Die blaue Augenfarbe wird konventionell mit Blondhaar assoziiert (doppeltes Kennzeichen für den prototypischen Germanen), und das tut auch der Dichter, indem er dem blauäugigen deutschen «Meister» die deutsche Margarete mit ihrem «goldenen Haar» zur Seite stellt, dies wiederum in klarer farblicher Abgrenzung vom schwarzen, hier «aschenen Haar» der jüdischen Sulamith. Den Antagonismus zwischen dem Mörder und dem Opfer akzentuiert Celan ausserdem effektvoll durch das mehrfach wiederholte Oxymoron der «schwarzen Milch».
​In positiver, gar liebender Anschauung kehrt Blau als Augenfarbe bei Celan wieder in einer Strophe aus dem Band «Mohn und Gedächtnis» (1952), die von der «Todesfuge» rhythmisch wie metaphorisch merklich geprägt ist; der Text («Die Jahre von dir zu mir», 1948) beginnt mit diesen Versen:

Wieder wellt sich dein Haar, wenn ich wein.

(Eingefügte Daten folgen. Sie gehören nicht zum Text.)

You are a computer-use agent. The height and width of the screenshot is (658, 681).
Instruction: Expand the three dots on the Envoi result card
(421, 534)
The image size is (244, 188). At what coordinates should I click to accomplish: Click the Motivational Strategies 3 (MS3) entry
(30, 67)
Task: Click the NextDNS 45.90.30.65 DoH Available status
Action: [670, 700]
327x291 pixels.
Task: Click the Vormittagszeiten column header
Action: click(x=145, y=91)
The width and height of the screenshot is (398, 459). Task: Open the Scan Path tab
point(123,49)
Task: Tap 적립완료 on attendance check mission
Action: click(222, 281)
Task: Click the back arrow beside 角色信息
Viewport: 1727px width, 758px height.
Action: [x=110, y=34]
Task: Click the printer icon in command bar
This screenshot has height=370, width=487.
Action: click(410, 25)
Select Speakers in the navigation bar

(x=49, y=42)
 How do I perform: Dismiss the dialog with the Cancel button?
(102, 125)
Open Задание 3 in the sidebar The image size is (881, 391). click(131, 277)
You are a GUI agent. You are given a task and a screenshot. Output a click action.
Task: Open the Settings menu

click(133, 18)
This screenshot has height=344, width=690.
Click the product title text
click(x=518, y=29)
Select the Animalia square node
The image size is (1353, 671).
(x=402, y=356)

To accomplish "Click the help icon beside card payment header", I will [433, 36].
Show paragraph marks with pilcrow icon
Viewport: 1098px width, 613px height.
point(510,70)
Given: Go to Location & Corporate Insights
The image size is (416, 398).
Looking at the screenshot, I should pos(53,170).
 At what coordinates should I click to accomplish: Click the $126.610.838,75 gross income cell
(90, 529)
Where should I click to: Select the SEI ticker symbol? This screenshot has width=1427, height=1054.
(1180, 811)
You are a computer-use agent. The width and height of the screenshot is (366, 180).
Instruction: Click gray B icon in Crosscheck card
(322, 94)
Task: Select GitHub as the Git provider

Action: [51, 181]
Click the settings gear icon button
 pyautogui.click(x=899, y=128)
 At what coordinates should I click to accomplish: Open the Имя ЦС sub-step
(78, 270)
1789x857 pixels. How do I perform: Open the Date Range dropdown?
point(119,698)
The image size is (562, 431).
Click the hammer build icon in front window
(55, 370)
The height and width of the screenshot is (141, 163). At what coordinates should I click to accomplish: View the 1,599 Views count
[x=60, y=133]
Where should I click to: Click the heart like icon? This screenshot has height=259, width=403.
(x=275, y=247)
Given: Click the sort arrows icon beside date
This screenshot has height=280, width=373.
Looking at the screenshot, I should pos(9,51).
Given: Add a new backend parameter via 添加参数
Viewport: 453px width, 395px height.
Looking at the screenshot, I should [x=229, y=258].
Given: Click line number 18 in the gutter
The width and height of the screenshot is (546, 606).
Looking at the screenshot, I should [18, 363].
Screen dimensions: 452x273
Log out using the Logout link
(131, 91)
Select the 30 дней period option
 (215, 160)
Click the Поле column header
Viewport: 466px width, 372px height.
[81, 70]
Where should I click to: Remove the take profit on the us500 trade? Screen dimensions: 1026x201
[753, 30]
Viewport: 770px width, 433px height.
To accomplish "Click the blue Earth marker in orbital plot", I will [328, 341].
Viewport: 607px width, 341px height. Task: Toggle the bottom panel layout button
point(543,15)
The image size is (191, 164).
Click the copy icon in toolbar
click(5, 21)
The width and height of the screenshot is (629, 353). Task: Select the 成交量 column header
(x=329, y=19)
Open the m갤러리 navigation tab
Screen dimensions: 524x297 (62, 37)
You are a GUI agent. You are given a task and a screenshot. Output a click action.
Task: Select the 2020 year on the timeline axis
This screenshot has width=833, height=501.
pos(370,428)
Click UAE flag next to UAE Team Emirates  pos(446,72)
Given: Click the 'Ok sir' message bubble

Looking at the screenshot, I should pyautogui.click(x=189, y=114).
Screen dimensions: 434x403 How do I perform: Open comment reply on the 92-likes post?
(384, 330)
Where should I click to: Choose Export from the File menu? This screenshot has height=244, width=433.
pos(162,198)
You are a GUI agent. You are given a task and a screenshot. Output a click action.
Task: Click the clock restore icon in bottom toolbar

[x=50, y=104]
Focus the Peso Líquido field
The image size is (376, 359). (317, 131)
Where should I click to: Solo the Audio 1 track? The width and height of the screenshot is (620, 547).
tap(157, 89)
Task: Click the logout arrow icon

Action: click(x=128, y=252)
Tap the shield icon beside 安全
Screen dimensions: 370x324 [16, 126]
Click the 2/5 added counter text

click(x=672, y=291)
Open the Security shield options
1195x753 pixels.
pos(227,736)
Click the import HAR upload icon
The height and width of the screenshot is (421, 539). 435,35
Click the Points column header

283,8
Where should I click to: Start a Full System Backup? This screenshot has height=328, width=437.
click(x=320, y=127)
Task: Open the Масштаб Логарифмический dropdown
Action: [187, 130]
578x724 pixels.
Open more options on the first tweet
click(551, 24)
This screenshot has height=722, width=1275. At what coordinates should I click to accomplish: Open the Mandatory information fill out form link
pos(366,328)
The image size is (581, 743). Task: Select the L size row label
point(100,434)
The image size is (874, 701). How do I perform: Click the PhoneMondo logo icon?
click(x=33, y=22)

Mit dem Blau deiner Augen
deckst du den Tisch unsrer Liebe: ein Bett zwischen Sommer und Herbst.
Wir trinken, was einer gebraut, der nicht ich war, noch du, noch ein dritter:
wir schlürfen ein Leeres und Letztes.

Hier wird mit heftigen Stabreimen geweint (wieder-wellt-wenn-wein), im Tränenfluss «wellt» sich das Haar der Geliebten, mit der zusammen das lyrische Ich nicht nur das «Bett zwischen Sommer und Herbst» teilt, sondern auch einen Trunk unbestimmter, nur geahnter Herkunft aus letzter Leere, geheimnisvoll und ebenso fatal wie die «schwarze Milch» in der «Todesfuge», diesmal aber eher als Heil denn als Unheil angerichtet. Das Augenblau scheint alles zu überstrahlen – die grosse Liebe wie auch deren Ort und deren Zeit – und evoziert damit das Blau des Himmels.